_Task description_. Reproduce the lines from the one holding "Screen dimensions: 605x972" to the end of the entries. Include both ends and change nothing.

_Given entries_.
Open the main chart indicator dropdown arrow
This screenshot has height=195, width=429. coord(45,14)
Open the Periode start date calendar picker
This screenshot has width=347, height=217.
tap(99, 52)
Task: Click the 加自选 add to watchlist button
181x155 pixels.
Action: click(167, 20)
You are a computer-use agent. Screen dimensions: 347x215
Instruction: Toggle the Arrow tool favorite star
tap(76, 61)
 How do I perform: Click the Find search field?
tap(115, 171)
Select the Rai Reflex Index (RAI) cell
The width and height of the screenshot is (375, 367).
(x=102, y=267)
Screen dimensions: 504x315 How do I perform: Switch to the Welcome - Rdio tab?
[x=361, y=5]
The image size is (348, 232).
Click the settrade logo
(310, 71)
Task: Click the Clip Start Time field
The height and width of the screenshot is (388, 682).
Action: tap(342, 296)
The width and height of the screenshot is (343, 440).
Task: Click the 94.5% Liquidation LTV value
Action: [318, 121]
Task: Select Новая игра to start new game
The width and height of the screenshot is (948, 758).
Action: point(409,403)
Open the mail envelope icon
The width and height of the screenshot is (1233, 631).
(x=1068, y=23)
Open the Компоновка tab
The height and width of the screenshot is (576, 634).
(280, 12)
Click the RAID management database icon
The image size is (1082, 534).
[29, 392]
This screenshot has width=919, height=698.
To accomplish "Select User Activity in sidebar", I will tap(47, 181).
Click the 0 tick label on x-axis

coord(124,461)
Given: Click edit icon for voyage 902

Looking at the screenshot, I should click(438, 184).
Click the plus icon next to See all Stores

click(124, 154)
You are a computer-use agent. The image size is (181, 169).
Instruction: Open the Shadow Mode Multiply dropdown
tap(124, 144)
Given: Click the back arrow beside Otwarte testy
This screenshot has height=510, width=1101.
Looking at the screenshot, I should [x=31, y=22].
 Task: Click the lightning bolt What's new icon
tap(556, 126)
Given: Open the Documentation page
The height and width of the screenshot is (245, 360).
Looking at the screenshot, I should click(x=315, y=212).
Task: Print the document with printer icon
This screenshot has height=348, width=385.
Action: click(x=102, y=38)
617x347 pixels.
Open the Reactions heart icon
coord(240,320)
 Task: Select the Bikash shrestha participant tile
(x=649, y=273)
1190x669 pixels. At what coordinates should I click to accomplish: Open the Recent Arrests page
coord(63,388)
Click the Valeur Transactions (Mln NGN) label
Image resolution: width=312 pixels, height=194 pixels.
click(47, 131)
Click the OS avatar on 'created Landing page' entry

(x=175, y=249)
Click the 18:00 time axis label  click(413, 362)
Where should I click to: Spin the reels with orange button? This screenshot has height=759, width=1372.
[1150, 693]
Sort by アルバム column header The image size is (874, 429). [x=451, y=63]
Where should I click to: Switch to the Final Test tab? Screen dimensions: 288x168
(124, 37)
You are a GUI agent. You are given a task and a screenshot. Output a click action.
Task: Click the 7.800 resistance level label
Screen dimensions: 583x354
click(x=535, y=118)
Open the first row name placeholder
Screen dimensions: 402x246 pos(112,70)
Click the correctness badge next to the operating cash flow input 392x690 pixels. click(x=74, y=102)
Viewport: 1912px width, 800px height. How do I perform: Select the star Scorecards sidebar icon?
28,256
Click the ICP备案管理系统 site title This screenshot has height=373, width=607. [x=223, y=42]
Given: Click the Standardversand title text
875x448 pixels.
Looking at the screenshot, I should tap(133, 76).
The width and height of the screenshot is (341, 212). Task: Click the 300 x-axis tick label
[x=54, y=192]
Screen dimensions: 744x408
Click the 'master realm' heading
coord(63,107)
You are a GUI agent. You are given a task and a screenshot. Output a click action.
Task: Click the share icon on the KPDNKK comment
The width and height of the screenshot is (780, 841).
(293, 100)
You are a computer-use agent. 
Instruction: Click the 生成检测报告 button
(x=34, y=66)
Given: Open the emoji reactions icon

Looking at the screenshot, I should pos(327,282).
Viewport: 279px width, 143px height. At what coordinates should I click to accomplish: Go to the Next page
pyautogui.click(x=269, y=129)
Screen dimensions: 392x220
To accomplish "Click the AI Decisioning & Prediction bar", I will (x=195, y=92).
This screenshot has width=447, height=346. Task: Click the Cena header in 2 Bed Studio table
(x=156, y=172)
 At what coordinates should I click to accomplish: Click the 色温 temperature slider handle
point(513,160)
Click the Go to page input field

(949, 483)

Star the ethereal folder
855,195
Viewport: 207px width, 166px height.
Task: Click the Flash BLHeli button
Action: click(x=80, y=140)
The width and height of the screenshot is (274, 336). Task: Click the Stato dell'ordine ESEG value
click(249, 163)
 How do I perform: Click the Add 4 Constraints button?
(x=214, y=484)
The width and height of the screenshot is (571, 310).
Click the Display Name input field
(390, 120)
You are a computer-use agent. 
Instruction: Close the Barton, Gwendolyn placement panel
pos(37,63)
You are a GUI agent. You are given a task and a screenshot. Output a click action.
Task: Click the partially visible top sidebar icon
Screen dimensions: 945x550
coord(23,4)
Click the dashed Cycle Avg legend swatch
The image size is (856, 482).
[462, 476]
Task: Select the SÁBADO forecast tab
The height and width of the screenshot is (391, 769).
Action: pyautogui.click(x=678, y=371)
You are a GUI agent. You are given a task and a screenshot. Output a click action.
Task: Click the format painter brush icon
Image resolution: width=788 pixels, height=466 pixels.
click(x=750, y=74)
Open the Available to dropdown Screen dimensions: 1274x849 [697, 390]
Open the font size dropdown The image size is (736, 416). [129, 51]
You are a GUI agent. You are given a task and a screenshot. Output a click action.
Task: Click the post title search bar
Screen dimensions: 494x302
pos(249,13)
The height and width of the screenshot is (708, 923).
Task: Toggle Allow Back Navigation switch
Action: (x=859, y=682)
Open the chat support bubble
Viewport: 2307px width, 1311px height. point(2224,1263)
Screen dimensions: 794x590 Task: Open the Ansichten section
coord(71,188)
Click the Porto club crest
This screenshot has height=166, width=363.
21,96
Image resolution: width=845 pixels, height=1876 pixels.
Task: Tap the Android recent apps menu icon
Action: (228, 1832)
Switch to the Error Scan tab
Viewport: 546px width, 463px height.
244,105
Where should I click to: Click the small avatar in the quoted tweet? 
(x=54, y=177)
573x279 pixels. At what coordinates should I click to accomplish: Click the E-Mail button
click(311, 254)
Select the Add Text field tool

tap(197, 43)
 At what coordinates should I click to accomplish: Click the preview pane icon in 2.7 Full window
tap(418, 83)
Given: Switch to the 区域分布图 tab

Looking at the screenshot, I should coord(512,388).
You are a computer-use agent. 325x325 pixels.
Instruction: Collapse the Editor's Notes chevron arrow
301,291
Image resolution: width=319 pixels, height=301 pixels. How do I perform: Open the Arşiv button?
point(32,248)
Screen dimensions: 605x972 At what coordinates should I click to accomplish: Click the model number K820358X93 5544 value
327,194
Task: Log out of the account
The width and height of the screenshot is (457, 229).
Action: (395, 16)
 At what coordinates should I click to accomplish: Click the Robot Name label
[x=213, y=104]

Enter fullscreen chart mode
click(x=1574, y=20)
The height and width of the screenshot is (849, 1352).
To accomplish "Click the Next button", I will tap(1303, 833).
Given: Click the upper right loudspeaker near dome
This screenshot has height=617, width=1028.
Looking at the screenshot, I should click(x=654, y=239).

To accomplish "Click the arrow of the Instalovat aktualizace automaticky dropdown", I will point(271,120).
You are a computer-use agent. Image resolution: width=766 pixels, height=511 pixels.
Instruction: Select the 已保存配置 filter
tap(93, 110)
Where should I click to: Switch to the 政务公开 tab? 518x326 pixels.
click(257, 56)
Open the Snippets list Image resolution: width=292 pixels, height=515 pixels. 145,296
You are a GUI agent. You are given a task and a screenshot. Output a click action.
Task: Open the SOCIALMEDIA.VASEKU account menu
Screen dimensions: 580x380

_Finished task_.
Screen dimensions: 605x972 At what coordinates should I click to accomplish: Click the model number K820358X93 5544 value
327,194
Task: Log out of the account
The width and height of the screenshot is (457, 229).
Action: (395, 16)
 At what coordinates should I click to accomplish: Click the Robot Name label
[x=213, y=104]

Enter fullscreen chart mode
click(x=1574, y=20)
The height and width of the screenshot is (849, 1352).
To accomplish "Click the Next button", I will tap(1303, 833).
Given: Click the upper right loudspeaker near dome
This screenshot has height=617, width=1028.
Looking at the screenshot, I should click(x=654, y=239).

To accomplish "Click the arrow of the Instalovat aktualizace automaticky dropdown", I will point(271,120).
You are a computer-use agent. Image resolution: width=766 pixels, height=511 pixels.
Instruction: Select the 已保存配置 filter
tap(93, 110)
Where should I click to: Switch to the 政务公开 tab? 518x326 pixels.
click(257, 56)
Open the Snippets list Image resolution: width=292 pixels, height=515 pixels. 145,296
You are a GUI agent. You are given a task and a screenshot. Output a click action.
Task: Open the SOCIALMEDIA.VASEKU account menu
Screen dimensions: 580x380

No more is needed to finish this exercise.